■ OBJECTIF:
Recopiez à l'identique les lignes de la liste ci-dessous, depuis celle qui contient « Click the first orange star in the rating » jusqu'à la fin de la liste, ces deux bornes comprises. Les images ne doivent pas figurer dans votre réponse.

(Enregistrements d'un jeu de données)

- - -

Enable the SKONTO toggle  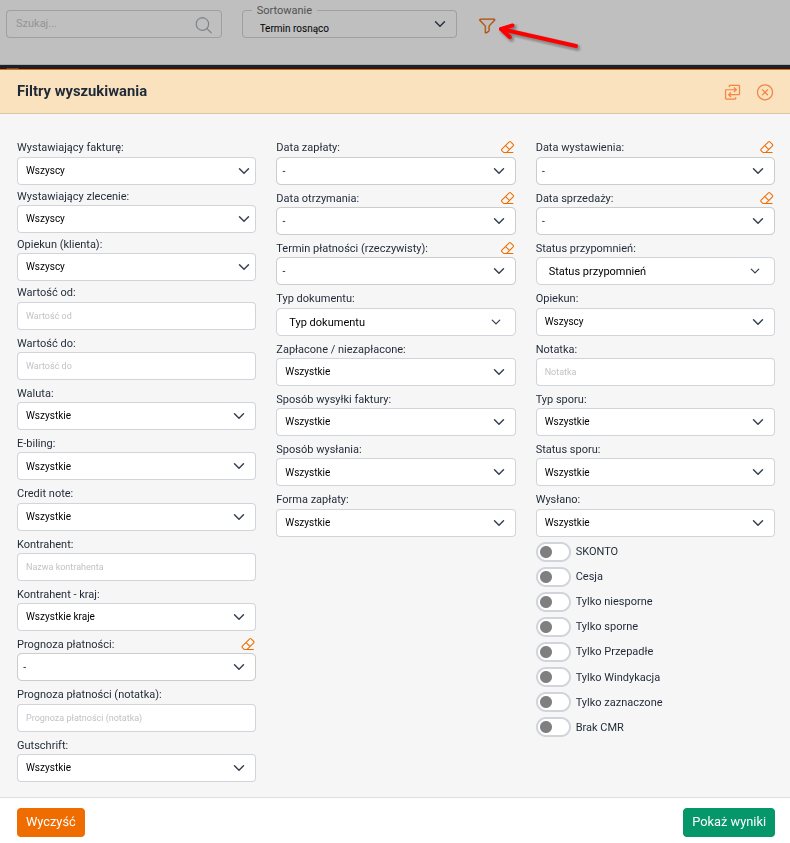pyautogui.click(x=553, y=552)
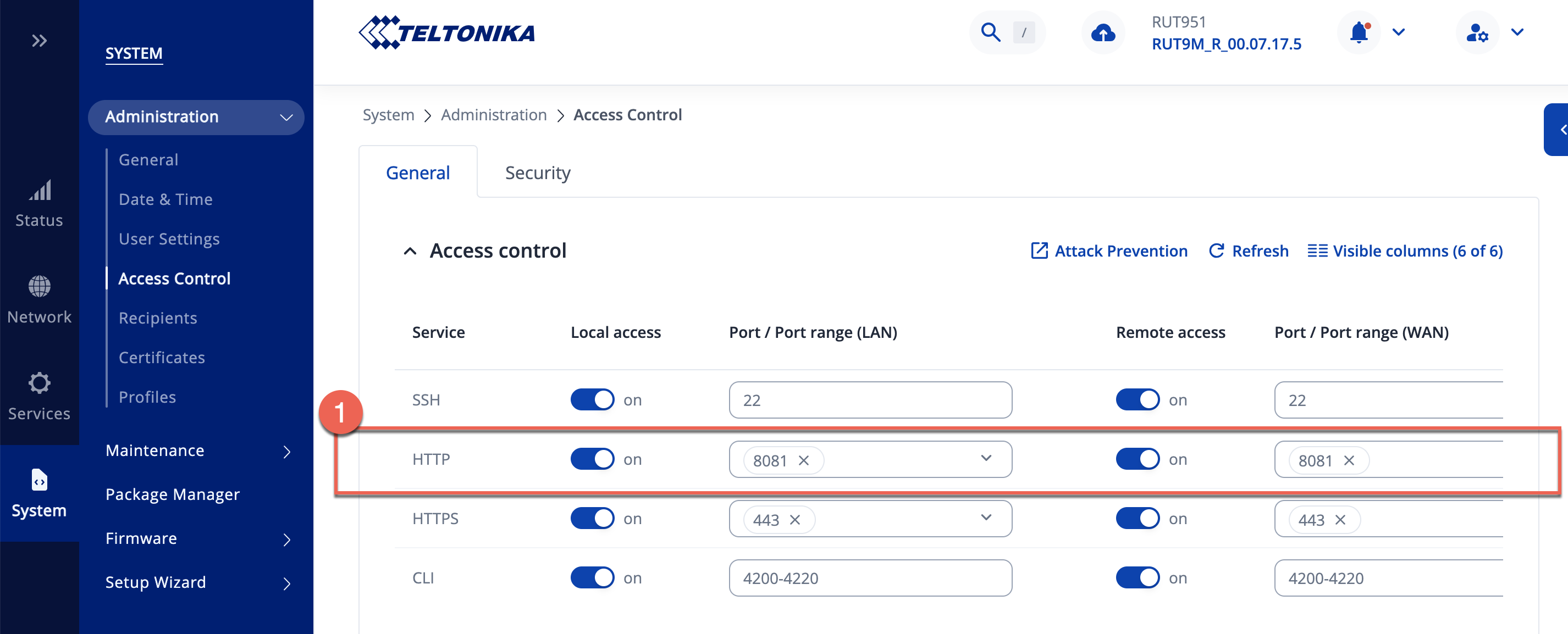The height and width of the screenshot is (634, 1568).
Task: Collapse the Access control section
Action: tap(410, 251)
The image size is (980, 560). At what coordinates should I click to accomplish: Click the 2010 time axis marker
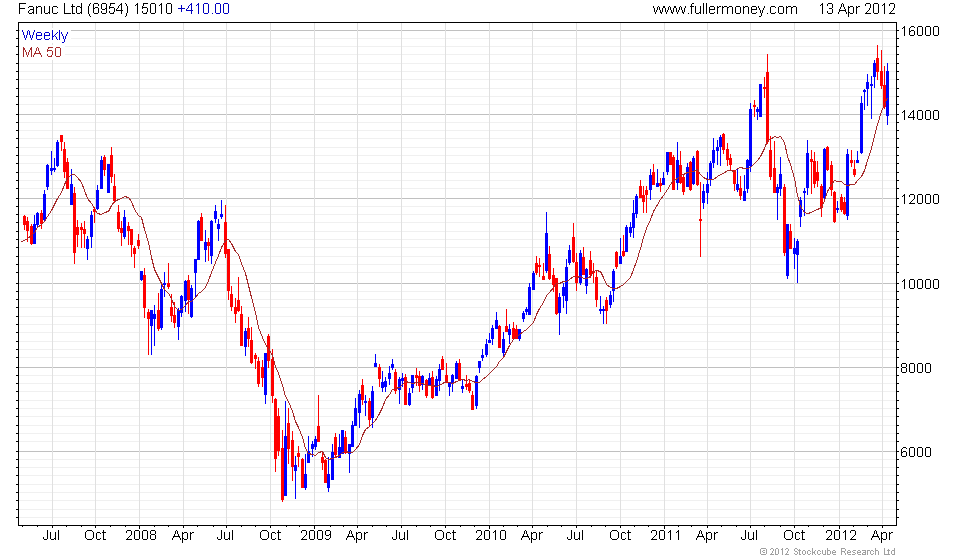click(x=491, y=535)
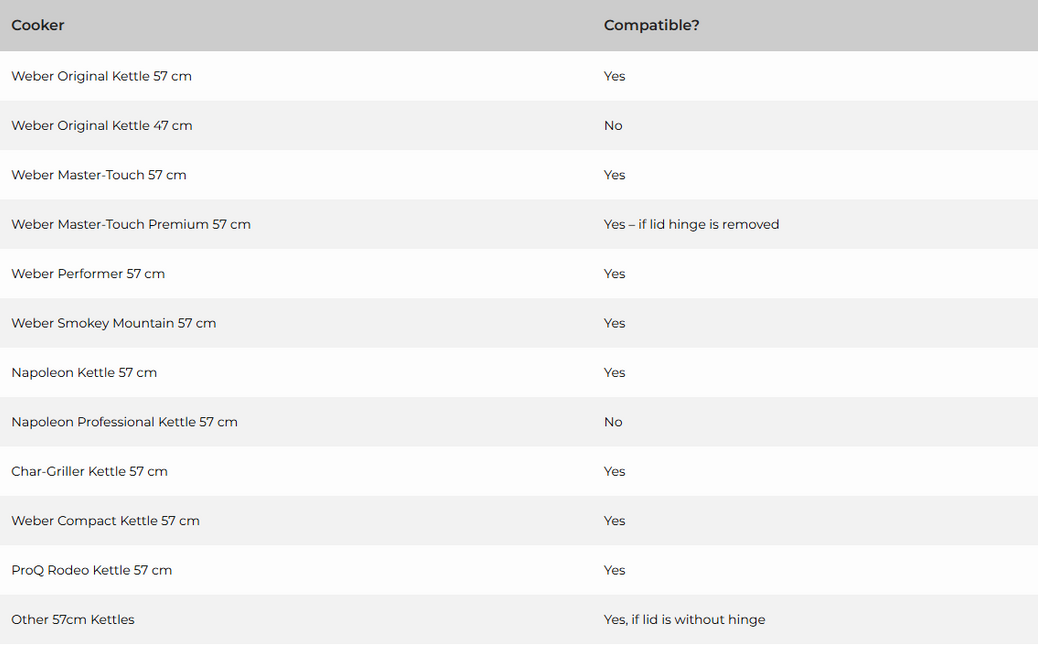The width and height of the screenshot is (1038, 645).
Task: Click the Weber Master-Touch 57 cm cooker name
Action: [99, 175]
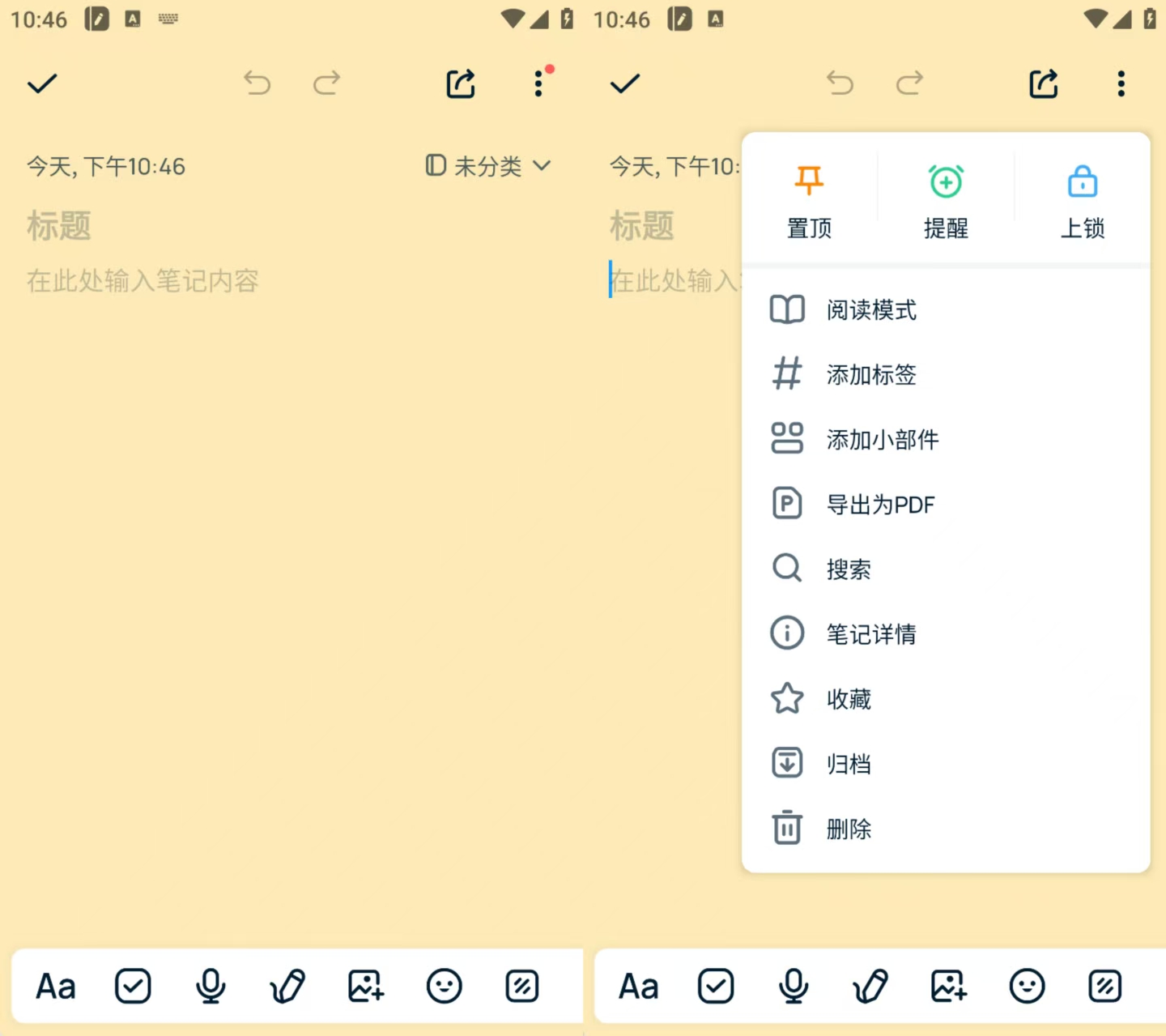Tap the microphone icon to record audio
The width and height of the screenshot is (1166, 1036).
click(211, 986)
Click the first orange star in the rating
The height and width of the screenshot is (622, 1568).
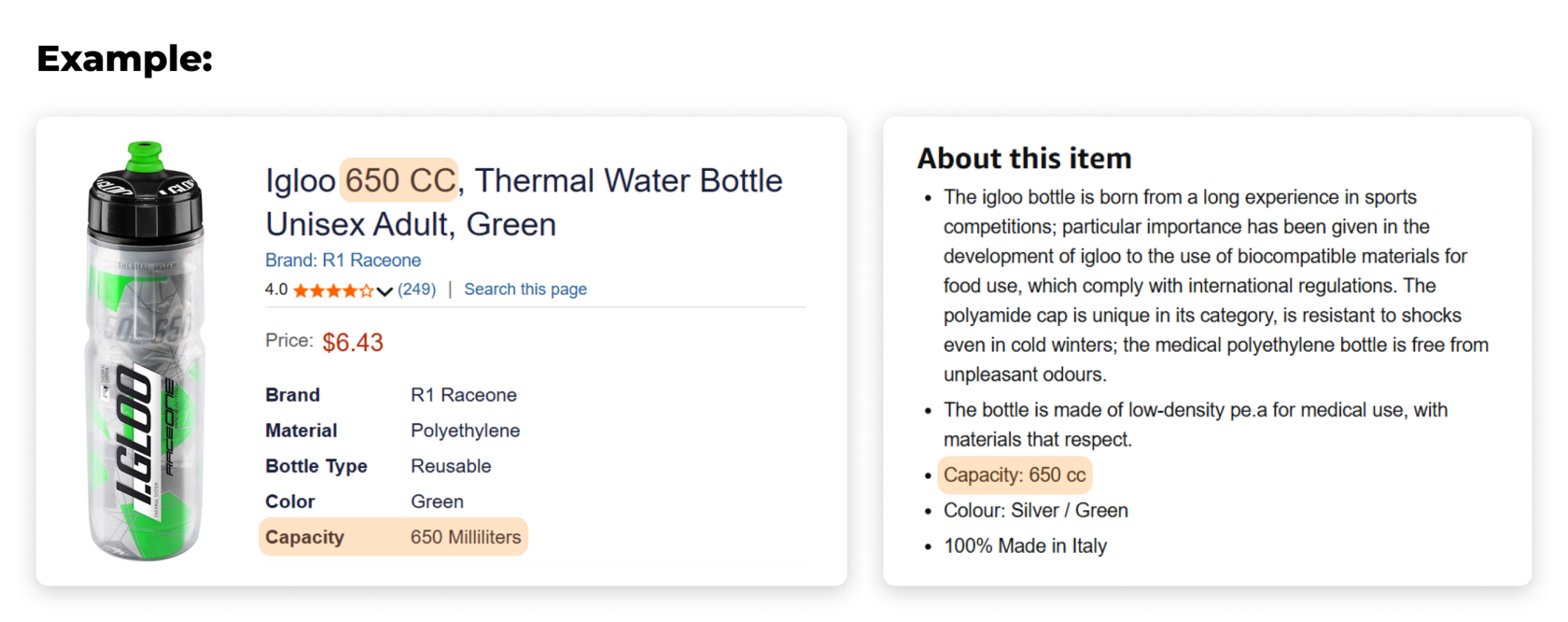coord(301,290)
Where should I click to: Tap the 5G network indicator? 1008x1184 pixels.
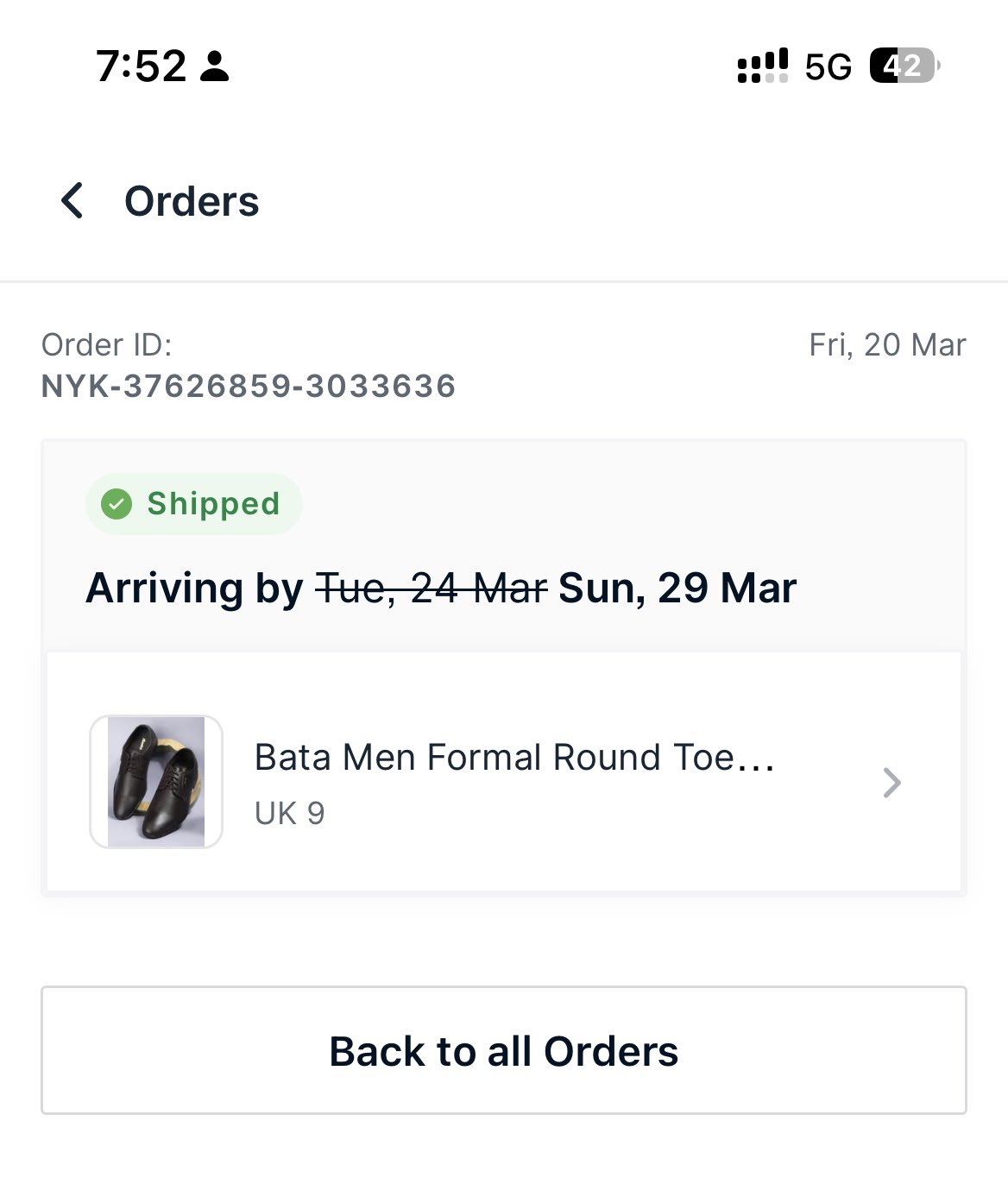click(828, 66)
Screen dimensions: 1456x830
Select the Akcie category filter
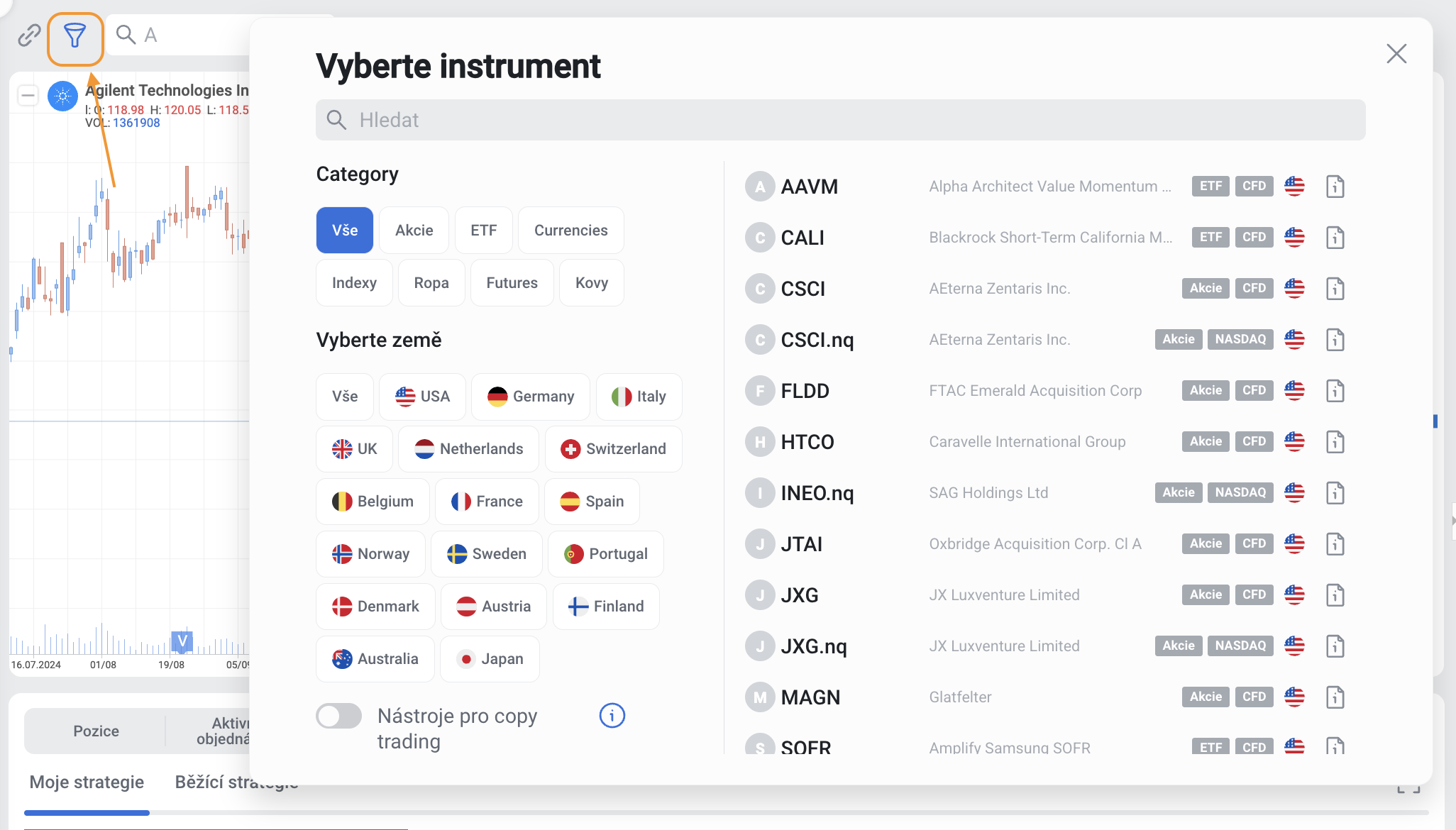pos(414,231)
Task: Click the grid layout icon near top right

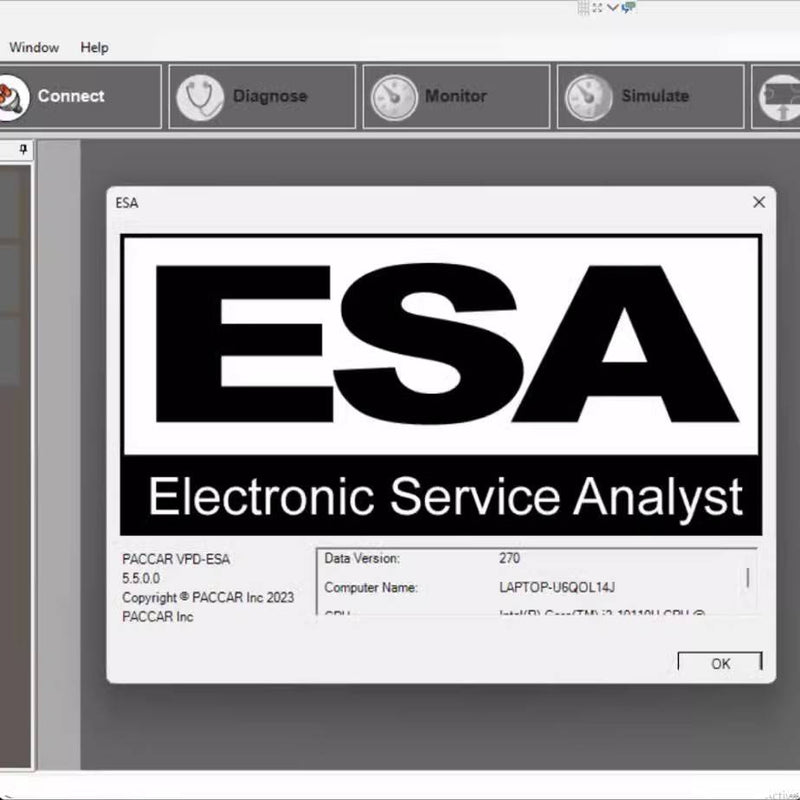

- - -

■ RÉSULTAT OBTENU:
Click the first orange star in the rating
The height and width of the screenshot is (622, 1568).
coord(301,290)
Where should I click to: Tap the 5G network indicator? 1008x1184 pixels.
click(828, 66)
Screen dimensions: 1456x830
Select the Akcie category filter
pos(414,231)
Task: Click the grid layout icon near top right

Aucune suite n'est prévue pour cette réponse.